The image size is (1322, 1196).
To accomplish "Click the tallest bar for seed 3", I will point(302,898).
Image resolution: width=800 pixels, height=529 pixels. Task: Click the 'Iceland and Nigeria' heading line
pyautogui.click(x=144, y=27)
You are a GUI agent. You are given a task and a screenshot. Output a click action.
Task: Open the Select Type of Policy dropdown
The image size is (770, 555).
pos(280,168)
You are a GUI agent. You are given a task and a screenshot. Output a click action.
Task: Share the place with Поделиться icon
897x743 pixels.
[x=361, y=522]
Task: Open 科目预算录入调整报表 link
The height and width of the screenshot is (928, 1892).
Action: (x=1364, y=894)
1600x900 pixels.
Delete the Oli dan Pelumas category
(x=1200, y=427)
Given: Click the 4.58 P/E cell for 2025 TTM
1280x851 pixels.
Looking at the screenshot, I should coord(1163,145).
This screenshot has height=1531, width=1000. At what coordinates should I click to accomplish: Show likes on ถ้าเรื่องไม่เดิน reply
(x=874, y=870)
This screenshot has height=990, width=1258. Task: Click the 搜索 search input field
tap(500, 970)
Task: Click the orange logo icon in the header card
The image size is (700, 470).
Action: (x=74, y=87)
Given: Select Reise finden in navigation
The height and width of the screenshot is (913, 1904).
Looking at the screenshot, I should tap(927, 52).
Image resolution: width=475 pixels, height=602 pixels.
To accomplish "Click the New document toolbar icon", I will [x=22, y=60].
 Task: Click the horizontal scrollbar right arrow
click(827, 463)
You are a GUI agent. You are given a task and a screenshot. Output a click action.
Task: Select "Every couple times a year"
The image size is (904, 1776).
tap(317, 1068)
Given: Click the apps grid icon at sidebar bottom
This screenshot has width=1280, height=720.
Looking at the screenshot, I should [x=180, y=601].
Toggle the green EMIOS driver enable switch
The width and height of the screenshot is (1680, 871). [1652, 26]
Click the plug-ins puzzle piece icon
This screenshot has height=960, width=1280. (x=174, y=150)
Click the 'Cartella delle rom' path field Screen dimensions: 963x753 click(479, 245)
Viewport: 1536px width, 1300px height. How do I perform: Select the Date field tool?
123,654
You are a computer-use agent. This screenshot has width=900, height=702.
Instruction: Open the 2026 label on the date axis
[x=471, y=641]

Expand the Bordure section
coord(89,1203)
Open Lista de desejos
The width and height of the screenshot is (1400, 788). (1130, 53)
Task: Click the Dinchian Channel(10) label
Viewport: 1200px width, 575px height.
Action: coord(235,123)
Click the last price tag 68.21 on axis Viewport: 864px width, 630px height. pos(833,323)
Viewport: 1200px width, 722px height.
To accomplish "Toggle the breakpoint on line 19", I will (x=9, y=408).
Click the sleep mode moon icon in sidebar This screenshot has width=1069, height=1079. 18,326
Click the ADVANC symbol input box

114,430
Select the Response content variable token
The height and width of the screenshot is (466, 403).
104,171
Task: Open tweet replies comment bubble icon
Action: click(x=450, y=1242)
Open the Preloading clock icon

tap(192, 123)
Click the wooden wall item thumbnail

» **WHAT YOU NEED TO DO**
Given the word "will", show every line of the records that contains it.

» **YOUR RESPONSE**
To accomplish "Click the tallest bar for seed 3", I will point(302,898).
To accomplish "Click the New document toolbar icon", I will [x=22, y=60].
To accomplish "Toggle the breakpoint on line 19", I will (x=9, y=408).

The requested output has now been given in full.